La disponibilité de l’électricité ne semble plus être une évidence. Les comportements doivent changer pour que cette ressource soit gérée de manière plus durable. Un entretien avec Sebastian Berger, collaborateur scientifique à l'Institut pour l'organisation et le personnel de l'Université de Berne.


Sebastian Berger, «notre côté flemmard», qu’est-ce pour vous ?

C’est une expression populaire pour désigner notre manque de volonté. Il résulte toujours d’un conflit entre les objectifs à court terme et les objectifs à long terme. Nous avons en effet tendance à poursuivre les premiers et à négliger les seconds. On rencontre ce comportement dans de nombreux domaines de la vie, par exemple lorsqu’il faut faire un choix entre consommer et épargner, ou entre aller faire du jogging et se relaxer sur le canapé. Dans le domaine de la protection du climat, il existe aussi un tel conflit d’objectifs: comment pouvons nous poursuivre les développements économiques et sociaux à court terme tout en vivant dans les limites de notre planète avec un climat stable et une biosphère intacte?

Pourquoi n’agissons-nous pas toujours de manière optimale, en dépit du bon sens ?

C’est une question difficile. Que signifie exactement «de manière optimale»? L’optimalité suppose des préférences stables, mais celles-ci peuvent changer. Ce n’est pas parce que nous aimions la viande quand nous étions enfants que nous ne pouvons pas adopter un régime végétarien plus tard. Si nous parlons du comportement en lien avec le changement climatique, nous pouvons dire très clairement que l’humanité ne vit pas en accord avec l’objectif de protéger les limites planétaires. Notre mode de vie occidental menace la stabilité du climat et la biodiversité. Pourquoi agissons-nous ainsi? Il existe de nombreuses réponses à cette question. Un des facteurs importants est ce que l’on appelle les «effets de verrouillage», qui rendent difficile un changement de comportement, par exemple en raison des conditions générales, de l’infrastructure ou des incitations. Les personnes qui vivent à la campagne, par exemple, sont souvent obligées d’utiliser la voiture comme moyen de transport. Et tant que les vols sont moins chers que les voyages en train, il ne faut pas s’étonner que les gens prennent l’avion.
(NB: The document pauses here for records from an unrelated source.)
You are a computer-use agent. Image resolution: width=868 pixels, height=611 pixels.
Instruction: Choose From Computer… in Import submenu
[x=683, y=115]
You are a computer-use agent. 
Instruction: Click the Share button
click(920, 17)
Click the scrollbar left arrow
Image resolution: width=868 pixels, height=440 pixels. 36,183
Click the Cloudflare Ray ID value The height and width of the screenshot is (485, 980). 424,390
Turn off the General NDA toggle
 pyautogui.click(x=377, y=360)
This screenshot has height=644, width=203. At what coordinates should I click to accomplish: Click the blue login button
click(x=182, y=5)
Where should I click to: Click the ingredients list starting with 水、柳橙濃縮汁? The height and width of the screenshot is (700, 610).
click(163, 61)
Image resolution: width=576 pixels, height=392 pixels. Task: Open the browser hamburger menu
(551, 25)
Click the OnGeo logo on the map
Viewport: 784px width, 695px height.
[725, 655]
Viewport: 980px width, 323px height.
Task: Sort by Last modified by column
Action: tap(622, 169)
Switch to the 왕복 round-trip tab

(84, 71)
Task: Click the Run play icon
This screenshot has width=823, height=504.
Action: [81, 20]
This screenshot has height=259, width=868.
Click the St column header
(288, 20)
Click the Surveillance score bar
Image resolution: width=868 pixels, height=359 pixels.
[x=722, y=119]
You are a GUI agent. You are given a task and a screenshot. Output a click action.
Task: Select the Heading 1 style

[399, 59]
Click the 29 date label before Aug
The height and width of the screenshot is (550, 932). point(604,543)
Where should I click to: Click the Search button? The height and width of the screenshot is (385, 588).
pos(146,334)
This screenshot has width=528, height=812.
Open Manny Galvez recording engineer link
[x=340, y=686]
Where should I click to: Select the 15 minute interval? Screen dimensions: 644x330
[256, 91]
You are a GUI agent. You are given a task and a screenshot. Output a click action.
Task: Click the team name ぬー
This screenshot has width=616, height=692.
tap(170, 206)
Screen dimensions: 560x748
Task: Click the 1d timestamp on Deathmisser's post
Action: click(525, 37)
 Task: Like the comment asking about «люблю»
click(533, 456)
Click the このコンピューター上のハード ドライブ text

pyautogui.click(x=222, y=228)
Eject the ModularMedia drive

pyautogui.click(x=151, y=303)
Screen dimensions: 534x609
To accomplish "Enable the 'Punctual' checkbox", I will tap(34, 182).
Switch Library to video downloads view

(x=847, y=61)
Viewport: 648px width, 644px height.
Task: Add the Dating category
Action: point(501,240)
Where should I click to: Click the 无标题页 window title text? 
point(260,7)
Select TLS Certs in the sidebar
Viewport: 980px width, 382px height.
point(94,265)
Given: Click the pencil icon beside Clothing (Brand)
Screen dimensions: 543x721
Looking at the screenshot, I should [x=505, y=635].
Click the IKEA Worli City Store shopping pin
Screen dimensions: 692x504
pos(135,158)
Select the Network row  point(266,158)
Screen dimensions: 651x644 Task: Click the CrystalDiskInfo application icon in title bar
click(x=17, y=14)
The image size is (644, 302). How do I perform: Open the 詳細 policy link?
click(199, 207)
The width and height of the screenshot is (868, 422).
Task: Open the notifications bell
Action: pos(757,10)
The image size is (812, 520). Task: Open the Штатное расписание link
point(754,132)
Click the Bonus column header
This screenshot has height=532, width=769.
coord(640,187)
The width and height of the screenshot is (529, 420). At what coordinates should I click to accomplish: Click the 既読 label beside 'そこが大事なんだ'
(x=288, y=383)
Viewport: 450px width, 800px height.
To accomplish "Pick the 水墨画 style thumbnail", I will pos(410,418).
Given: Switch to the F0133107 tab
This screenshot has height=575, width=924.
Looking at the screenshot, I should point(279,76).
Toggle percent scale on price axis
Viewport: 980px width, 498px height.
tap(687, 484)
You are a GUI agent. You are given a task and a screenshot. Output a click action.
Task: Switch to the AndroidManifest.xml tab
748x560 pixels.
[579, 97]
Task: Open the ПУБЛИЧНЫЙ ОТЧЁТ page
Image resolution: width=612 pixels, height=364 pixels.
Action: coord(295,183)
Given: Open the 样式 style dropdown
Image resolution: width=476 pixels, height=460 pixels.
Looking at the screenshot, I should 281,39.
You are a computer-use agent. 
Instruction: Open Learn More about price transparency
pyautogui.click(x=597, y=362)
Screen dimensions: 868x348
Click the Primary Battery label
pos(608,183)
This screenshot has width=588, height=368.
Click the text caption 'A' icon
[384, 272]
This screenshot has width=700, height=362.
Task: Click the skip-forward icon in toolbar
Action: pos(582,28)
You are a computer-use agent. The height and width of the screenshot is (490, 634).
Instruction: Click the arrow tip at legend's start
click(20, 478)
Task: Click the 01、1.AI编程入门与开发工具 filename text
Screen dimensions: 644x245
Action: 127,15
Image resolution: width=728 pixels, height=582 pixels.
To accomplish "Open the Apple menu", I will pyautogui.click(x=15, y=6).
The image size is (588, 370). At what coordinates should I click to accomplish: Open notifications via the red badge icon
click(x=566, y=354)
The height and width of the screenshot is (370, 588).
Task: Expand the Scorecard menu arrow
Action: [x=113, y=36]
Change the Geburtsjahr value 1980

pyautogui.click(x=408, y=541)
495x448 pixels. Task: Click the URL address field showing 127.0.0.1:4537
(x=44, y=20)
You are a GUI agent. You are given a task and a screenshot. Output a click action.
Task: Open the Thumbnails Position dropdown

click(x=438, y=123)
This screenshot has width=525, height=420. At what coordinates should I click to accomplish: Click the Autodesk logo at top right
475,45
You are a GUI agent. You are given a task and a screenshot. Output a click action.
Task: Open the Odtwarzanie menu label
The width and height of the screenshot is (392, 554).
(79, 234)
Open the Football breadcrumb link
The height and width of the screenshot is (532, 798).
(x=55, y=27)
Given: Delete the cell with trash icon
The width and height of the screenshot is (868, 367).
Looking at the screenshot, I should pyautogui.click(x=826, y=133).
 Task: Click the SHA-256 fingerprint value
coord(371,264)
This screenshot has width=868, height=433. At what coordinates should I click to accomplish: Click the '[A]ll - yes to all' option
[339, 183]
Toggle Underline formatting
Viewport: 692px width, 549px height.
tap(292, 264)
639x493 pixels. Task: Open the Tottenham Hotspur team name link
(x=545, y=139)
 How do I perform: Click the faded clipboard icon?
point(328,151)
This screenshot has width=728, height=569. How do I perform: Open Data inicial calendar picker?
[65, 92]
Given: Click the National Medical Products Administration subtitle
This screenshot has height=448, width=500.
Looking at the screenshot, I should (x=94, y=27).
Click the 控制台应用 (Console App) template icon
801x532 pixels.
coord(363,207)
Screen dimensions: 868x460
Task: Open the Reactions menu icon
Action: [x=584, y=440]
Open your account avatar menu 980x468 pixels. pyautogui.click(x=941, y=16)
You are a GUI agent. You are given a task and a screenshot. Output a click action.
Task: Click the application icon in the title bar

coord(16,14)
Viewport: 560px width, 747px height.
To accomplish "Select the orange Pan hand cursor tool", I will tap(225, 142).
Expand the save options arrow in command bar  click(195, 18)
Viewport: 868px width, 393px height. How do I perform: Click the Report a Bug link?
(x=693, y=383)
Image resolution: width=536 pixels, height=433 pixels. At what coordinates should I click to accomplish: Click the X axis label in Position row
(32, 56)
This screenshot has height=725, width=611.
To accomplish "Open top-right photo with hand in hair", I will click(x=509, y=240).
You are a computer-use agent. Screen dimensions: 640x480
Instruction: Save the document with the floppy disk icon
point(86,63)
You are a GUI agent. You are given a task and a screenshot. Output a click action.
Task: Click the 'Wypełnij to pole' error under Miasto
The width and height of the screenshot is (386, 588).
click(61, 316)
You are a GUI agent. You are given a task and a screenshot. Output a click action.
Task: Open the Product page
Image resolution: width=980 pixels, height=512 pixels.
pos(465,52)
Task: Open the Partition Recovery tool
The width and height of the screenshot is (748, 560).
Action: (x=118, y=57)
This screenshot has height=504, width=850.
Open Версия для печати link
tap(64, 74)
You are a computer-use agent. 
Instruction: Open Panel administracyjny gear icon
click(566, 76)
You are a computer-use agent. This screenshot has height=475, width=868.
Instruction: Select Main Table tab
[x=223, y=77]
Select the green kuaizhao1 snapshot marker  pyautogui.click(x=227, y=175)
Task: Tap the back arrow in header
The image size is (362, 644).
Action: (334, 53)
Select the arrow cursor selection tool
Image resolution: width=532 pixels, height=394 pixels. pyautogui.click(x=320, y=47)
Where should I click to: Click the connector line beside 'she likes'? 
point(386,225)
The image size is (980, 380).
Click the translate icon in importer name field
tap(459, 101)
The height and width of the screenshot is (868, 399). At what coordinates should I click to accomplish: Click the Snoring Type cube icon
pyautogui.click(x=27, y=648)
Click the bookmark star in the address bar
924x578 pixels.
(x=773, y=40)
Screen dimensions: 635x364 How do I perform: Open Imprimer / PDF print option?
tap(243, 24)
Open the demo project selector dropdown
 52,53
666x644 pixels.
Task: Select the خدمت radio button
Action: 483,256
Sebastian Berger, Université de Berne
Sebastian Berger, Université de Berne

Comment un comportement s’installe-t-il ?

Comprendre le comportement est une entreprise complexe. D’une part, il est façonné par la «vie intérieure» d’un individu, avec ses préférences, ses souhaits et ses objectifs. D’autre part, nous sommes influencés par le monde extérieur, par exemple par des incitations financières, des normes et des règles sociales, mais aussi par l’architecture décisionnelle. Dans ce dernier cas, il s’agit de la conception et de la présentation délibérées de choix possibles dans le but de susciter une décision souhaitée. De telles architectures se retrouvent partout: la mouche dans l’urinoir, les paramètres par défaut des applications et des logiciels ou le fait que les bancomats rendent d’abord la carte avant de restituer l’argent. D’un point de vue scientifique et pratique, il est difficile d’analyser les comportements, car la vie intérieure et le monde extérieur s’influencent parfois mutuellement. Les incitations et les normes peuvent agir sur nos préférences. Et par le biais de décisions politiques, ces préférences conduisent ensuite à de nouvelles incitations et normes.

Dans ce contexte, que pensez-vous de la campagne du Conseil fédéral sur les économies d’électricité?

L’appel à faire des économies d’électricité était motivé par les énormes risques pour la sécurité énergétique en Suisse et en Europe. Les campagnes d’information comme celle du Conseil fédéral sur les économies d’électricité sont un élément important pour apaiser les craintes du côté de la demande. La valeur de cette campagne est donc certainement élevée, mais il faut être conscient que celle-ci agit d’abord sur l’attitude et la motivation des gens et pas forcément sur leur comportement. Cependant, personne au Conseil fédéral ne penserait qu’un appel à économiser de l’électricité est la seule réponse à une telle crise.

Comment motiver les gens à utiliser l’électricité de manière plus efficace et plus économique?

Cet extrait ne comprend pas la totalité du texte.